The two things to know about sort
sort is where people get burned, for two reasons.
The first is that it mutates the original array. It does not hand you a sorted copy, it rearranges the one you gave it.
The second is that the comparator must return a number, not a boolean. Return a negative number to put a first, positive to put b first, zero to leave them be. Subtraction does this neatly for numbers:
products.sort((a, b) => a.price - b.price); // ascending by price
products.sort((a, b) => b.price - a.price); // descending
Returning true or false from a comparator works by accident in some browsers and not others, so always return a number.
Why this matters in Vue
Here is the part that turns a JavaScript habit into a Vue bug.
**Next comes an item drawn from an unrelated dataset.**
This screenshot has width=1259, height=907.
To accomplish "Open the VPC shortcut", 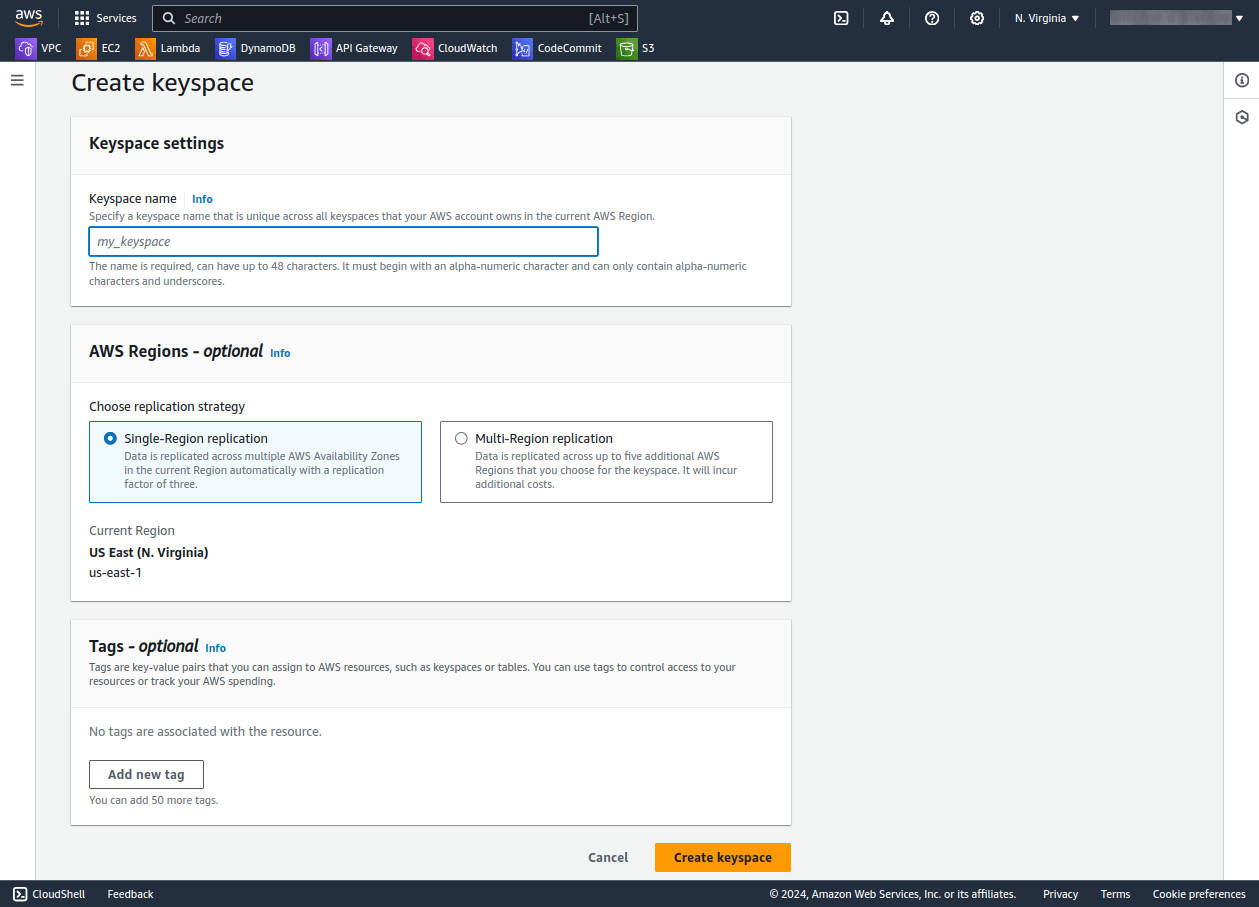I will [x=50, y=48].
A computed property should be a pure read of your state. It should never change the data it reads from. But sort mutates, so this is a trap:
// Wrong. sort() mutates this.products, which is your reactive state.
const sortedProducts = computed(() => {
return this.products.sort((a, b) => a.price - b.price);
});
Sorting reactive state inside a computed mutates the source, which can re-trigger the computed, which sorts again. Best case you get confusing behaviour, worst case an update loop. The fix is to copy first, then sort the copy:
const sortedProducts = computed(() => {
return [...products.value].sort((a, b) => a.price - b.price);
});
This is the real reason map, filter and reduce feel so natural in Vue. They return new arrays, so a computed built on them never disturbs the state underneath. The mutating methods, sort, splice, reverse and push, are fine when you genuinely mean to change state, but keep them out of computed properties.
Quick reference
| Method | Returns | Mutates the original |
|---|---|---|
map |
new array, same length | no |
filter |
new array, subset | no |
find / findIndex |
one element / index | no |
some / every |
boolean | no |
reduce |
whatever you build | no |
slice |
a copy of a portion | no |
sort / reverse |
the same array | yes |
splice / push / pop |
removed items / length | yes |
Wrapping up
You do not need every array method in your head. Know map, filter and find for the everyday work, reduce for anything that collapses a list into one value, and some and every for quick checks. Remember that sort mutates and needs a numeric comparator, and copy your state with the spread operator before sorting it in a computed. Get those few right and most of your data shaping in a Vue app writes itself.